Work to be completed |
Output the lines exactly as they are, from the line containing "The image size is (1456, 819). Task: Collapse" through the line containing "point(28,384)", with both of those lines included.

Entries on where items appear:

** Start **

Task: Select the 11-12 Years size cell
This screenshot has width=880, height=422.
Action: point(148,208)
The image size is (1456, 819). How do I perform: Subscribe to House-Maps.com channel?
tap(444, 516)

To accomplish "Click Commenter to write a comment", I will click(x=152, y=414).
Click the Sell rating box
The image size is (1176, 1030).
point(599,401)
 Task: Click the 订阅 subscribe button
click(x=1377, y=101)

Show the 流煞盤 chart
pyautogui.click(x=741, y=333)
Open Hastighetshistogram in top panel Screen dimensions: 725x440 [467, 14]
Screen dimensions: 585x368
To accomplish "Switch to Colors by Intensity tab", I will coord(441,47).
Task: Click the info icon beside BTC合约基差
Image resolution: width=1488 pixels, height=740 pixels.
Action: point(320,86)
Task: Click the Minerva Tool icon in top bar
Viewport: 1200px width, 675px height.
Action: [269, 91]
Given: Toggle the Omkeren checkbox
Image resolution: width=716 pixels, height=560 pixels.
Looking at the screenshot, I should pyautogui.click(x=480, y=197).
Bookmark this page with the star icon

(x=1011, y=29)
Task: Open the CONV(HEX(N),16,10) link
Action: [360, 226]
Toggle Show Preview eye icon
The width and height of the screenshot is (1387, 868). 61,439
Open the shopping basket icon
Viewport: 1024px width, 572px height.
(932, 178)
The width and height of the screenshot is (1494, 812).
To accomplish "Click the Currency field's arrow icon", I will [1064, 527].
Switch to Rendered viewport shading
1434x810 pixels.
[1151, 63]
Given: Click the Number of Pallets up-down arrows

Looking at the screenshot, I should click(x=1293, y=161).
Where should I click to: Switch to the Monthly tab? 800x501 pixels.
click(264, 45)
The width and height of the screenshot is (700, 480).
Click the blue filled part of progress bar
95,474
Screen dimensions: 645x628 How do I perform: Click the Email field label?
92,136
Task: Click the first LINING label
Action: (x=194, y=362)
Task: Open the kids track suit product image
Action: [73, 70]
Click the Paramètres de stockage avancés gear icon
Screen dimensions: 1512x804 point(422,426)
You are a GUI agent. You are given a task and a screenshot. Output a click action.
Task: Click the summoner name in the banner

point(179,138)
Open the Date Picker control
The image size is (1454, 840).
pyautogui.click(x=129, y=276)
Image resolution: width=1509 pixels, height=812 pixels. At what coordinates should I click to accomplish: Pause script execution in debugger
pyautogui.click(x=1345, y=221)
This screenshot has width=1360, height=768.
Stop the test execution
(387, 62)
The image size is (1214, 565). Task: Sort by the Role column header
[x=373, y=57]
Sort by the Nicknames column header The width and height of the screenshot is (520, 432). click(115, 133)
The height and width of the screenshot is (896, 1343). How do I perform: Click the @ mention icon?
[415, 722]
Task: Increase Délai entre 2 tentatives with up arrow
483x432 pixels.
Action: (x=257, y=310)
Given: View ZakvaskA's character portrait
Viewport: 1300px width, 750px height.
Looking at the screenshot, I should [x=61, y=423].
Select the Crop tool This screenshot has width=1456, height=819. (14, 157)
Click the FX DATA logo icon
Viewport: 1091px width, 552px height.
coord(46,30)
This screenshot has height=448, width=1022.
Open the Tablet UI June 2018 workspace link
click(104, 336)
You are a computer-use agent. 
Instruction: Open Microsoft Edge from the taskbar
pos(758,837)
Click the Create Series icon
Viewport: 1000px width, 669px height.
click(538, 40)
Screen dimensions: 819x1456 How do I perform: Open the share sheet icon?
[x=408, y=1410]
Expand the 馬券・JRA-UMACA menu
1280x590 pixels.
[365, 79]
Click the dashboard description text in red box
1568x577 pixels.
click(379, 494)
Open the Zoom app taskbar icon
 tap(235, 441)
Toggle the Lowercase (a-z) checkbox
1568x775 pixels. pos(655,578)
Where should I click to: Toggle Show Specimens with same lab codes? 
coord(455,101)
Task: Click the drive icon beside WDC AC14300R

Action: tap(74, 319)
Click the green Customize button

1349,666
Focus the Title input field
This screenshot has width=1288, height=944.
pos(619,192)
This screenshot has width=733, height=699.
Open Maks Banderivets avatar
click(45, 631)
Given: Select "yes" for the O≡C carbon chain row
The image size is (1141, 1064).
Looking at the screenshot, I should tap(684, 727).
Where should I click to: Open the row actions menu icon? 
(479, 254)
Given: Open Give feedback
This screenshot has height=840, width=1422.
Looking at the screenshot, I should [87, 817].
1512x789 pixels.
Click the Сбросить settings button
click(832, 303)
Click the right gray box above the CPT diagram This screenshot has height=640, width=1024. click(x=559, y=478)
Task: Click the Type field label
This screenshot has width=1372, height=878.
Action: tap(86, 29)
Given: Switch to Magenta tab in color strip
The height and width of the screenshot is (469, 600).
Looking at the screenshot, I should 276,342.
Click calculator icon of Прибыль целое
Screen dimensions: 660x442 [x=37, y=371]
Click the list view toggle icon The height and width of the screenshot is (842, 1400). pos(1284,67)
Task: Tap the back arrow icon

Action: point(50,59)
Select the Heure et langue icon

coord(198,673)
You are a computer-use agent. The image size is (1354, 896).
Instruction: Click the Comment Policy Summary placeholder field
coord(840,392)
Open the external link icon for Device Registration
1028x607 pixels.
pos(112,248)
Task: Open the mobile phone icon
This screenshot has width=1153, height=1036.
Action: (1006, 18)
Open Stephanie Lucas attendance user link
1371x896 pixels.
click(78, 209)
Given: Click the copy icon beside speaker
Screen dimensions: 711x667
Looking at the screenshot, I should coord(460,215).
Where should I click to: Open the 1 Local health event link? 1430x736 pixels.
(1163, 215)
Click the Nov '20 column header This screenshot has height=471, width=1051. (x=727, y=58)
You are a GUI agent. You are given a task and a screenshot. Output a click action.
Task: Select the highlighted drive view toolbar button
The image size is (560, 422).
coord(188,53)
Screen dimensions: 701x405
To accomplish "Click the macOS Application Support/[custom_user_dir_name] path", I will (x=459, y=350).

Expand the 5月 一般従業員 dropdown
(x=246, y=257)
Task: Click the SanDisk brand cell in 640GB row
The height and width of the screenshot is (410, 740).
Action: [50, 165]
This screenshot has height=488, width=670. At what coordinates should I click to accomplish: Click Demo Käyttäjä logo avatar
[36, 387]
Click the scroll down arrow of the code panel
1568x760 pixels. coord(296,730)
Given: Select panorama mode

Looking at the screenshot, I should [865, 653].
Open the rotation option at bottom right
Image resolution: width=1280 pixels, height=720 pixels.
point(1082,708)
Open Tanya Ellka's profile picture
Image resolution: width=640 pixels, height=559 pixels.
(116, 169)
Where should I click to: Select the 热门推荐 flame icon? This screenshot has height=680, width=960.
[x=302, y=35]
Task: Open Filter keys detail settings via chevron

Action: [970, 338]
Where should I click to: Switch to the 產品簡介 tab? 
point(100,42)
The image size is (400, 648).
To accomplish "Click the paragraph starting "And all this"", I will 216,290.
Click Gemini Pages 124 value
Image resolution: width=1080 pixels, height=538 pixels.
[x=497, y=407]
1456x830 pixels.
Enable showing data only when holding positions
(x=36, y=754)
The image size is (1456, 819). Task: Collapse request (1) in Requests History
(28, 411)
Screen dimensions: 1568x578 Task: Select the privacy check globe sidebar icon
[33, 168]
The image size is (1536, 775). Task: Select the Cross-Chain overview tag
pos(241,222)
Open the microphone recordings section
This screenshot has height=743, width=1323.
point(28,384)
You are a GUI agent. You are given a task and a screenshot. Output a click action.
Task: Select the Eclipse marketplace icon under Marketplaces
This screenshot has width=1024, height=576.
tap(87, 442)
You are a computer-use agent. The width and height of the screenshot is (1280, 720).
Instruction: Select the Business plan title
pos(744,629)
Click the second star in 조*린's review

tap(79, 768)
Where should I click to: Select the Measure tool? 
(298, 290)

** End **

Solution |
The image size is (1456, 819). Task: Collapse request (1) in Requests History
(28, 411)
Screen dimensions: 1568x578 Task: Select the privacy check globe sidebar icon
[33, 168]
The image size is (1536, 775). Task: Select the Cross-Chain overview tag
pos(241,222)
Open the microphone recordings section
This screenshot has height=743, width=1323.
point(28,384)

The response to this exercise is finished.